Beware of those diet sodas

You could search all day in Sharon Fowler’s kitchen and pantry and there’s one thing you’d never, ever find: diet soda.

“Absolutely not,” said Fowler, M.P.H., adjunct faculty in the School of Medicine at The University of Texas Health Science Center San Antonio.

Fowler was the lead author of a paper published in the Journal of the American Geriatrics Society that described how consuming diet sodas was linked to subsequent increases in waist size among people 65 and older: The more diet sodas they drank, the more their waist size grew over the next decade. Data for the study came from the San Antonio Longitudinal Study of Aging (SALSA), led by Helen P. Hazuda, Ph.D., senior author and professor of medicine at the Health Science Center. Ken Williams, M.S., P.Stat., adjunct faculty in the School of Medicine, co-authored the paper and performed all analyses reported in it.

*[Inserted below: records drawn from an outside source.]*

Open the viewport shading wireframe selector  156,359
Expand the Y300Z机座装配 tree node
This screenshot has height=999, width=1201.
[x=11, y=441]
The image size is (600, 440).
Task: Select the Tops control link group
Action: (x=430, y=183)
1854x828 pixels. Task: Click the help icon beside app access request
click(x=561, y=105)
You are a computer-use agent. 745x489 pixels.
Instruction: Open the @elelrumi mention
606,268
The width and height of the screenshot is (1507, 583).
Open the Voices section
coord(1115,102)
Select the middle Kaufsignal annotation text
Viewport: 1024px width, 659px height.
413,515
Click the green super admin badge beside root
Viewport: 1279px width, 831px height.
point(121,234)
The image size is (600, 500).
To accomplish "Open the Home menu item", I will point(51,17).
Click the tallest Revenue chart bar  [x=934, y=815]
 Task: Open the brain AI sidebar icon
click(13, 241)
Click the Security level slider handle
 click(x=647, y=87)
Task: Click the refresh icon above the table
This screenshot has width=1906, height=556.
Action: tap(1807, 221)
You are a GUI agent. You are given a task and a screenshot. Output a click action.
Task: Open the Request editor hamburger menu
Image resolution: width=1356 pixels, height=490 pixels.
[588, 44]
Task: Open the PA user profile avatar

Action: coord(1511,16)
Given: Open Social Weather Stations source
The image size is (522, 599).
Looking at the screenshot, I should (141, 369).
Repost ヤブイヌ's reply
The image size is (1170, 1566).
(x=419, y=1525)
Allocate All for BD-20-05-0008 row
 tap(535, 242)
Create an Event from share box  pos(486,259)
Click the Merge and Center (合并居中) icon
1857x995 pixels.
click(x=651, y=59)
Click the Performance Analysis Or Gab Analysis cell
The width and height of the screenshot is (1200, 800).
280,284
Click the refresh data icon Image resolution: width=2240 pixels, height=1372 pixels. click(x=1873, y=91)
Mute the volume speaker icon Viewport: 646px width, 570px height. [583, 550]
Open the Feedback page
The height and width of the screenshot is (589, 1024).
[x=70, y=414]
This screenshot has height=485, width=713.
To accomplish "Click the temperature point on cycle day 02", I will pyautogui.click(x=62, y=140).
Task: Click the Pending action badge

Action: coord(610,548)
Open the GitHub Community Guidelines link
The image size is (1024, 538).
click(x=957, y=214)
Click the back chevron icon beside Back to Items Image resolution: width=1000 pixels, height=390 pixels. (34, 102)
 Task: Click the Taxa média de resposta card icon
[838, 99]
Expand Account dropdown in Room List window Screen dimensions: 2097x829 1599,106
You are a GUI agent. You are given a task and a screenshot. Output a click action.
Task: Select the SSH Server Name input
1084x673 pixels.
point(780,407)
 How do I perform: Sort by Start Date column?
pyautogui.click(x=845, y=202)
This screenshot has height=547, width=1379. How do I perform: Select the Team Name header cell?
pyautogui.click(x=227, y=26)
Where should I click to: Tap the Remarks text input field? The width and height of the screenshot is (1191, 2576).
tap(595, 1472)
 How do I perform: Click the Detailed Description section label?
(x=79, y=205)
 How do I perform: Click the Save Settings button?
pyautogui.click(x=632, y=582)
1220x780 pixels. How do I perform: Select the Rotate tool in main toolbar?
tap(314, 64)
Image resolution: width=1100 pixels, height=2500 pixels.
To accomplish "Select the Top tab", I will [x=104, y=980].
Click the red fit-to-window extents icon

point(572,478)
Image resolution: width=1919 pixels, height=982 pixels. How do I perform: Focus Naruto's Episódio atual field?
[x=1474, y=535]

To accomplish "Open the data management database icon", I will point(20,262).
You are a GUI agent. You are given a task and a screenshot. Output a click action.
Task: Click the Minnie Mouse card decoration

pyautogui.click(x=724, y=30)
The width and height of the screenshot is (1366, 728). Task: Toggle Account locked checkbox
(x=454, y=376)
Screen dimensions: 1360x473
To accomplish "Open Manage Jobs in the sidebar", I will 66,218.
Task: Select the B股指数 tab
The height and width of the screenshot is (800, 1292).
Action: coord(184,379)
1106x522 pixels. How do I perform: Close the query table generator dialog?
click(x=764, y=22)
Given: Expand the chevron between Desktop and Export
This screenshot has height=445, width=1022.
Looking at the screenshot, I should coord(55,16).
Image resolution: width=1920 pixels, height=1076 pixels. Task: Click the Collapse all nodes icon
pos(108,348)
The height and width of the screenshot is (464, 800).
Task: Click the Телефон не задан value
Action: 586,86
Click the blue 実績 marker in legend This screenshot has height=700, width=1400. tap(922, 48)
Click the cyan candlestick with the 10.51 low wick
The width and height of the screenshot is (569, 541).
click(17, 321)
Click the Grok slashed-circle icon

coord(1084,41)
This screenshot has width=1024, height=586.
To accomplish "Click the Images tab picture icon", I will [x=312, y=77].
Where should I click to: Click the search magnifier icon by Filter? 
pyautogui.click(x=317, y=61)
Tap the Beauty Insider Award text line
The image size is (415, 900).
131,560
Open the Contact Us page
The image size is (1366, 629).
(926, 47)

“There’s a heated debate about whether this is a causal relationship,” Fowler said. “It’s my personal opinion that it is.”

One of the explanations is that the artificial sweeteners themselves affect the metabolism, Fowler explained. If a person tastes something sweet, it’s not just the brain that absorbs the information; so do other parts of the body. When the body registers sweetness, it ramps up to deal with sugar. But if there isn’t real sugar present, the body doesn’t know how to handle it.

“It’s kind of like crying wolf,” she said, and can lead to metabolic dysregulation. The results of animal studies certainly suggest that this is the case.

To make matters worse, Fowler said, one of the most dangerous places you can gain weight is your middle, because increasing waist size is linked to increasing visceral fat and an increase in inflammation, which is tied to the increased risk of arthritis, diabetes, cancer, heart attack, Alzheimer’s disease and other major medical problems.

“What I am most concerned about is this: When women are pregnant and they’re using diet sodas, or consuming artificial sweeteners in other ways, what is happening to their unborn child? There are a number of people who have reported neurological problems when they themselves have taken certain artificial sweeteners—brain fog, memory loss. I want to look at whether the unborn child is at increased risk of developing neurological problems when the mother has been exposed to artificial sweeteners. To me, that would be infinitely worse than gaining or losing a few pounds.”